RW: At its core, ISSIA aims to foster stronger inter-school links and create a platform for discourse on social issues in Hong Kong and beyond. We want to cultivate socially conscious students as the leaders of tomorrow, providing opportunities to engage with a medley of social issues.
We are continually seeking to bridge the gap between international and local schools, because of our differing academic syllabuses and peer groups. For example, the curriculum in many local schools might be more academic-focused, whereas international schools place importance on non-academic pursuits as well.
Our team consists of increasing numbers of local school students, and it’s great that we get this exchange of ideas from a variety of backgrounds, helping us ensure that our content remains relevant. We have also partnered with a local-school led publication to help diversify our content.
All in all, we want to continue to build a strong community in which members feel included and welcomed. Beyond a platform for discourse, ISSIA is also a community for networking and making friends with other socially conscious individuals!
Ariana: How does ISSIA connect students across Hong Kong and around the world?
RW: ISSIA’s core strength is its diversity. We currently have more than 140 active contributors, designers and other members from more than 30 schools in Hong Kong. We also have contributors from the LGBT+ community and ethnic minority groups, and this number increases by the day.

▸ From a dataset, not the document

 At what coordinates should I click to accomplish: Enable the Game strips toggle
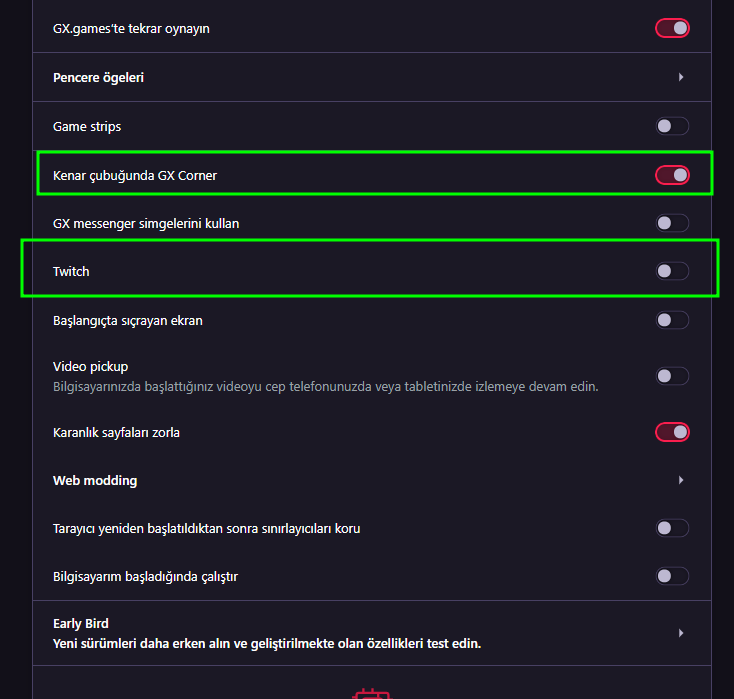(x=672, y=126)
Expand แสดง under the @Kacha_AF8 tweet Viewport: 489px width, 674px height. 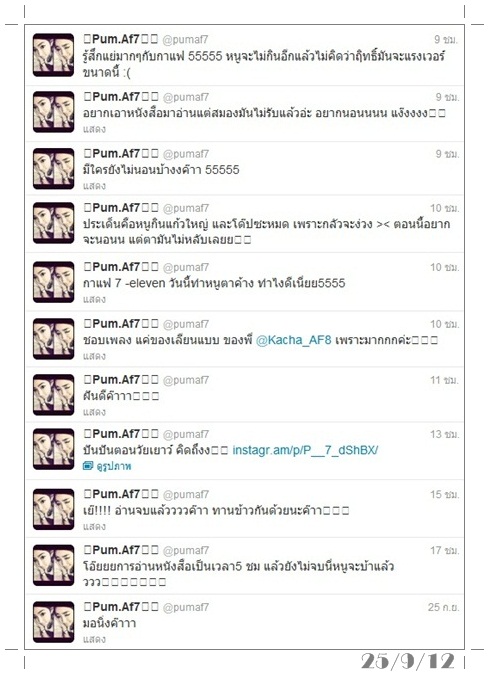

We connect artists, writers, podcasters, event managers and more, underpinned by a common goal of establishing a free platform for discourse on social issues. It has been really fulfilling to work with a team that is so talented and diverse.
We recently held a virtual graduation ceremony for 2020 graduates, where anyone could join and give speeches. One of the key takeaways from this event was that ISSIA is more than just an organisation and platform to discuss social issues, but is in itself a community where lasting friendships are formed.
It is this diversity that allows ISSIA to leverage our connections to get more schools and students involved. ISSIA has also expanded internationally, with international contributors from more than 10 countries including the United States, Britain, India, Vietnam, Russia, and The Philippines.
For example, the piece about Asian-American identity was submitted by two Chinese-American students. We published another piece from a contributor in The Philippines which shed light on Covid-19 relief-work in the country.
Ariana: What are some of the challenges you have faced and how are you overcoming them?
RW: Running an “inter-school” organisation meant that most of our work had to be conducted remotely and, as such, communication was often difficult. Covid-19 has also brought about restrictions in terms of hosting live events and workshops. In light of this, we focused on our multimedia strategy whilst still planning for when normality resumes.
So now, all of our content – articles, photo essays, artwork – is published online, either on our website or social media. We are hosting webinars rather than live events, and have had to delay the launch of our print publication given that no one is in school. On the bright side, it has given us more time to perfect the design, layout and scope of the magazine.
Ariana: What do you envision for the future of ISSIA?
RW: For the coming year, we will focus on the ISSIA Magazine and forming consistent distribution channels and readership. When we launch, it will be the first inter-school magazine in Hong Kong.
We are also working to establish more than 10 ISSIA School Chapters across Hong Kong laying the foundations for the long-term sustainability of the organisation.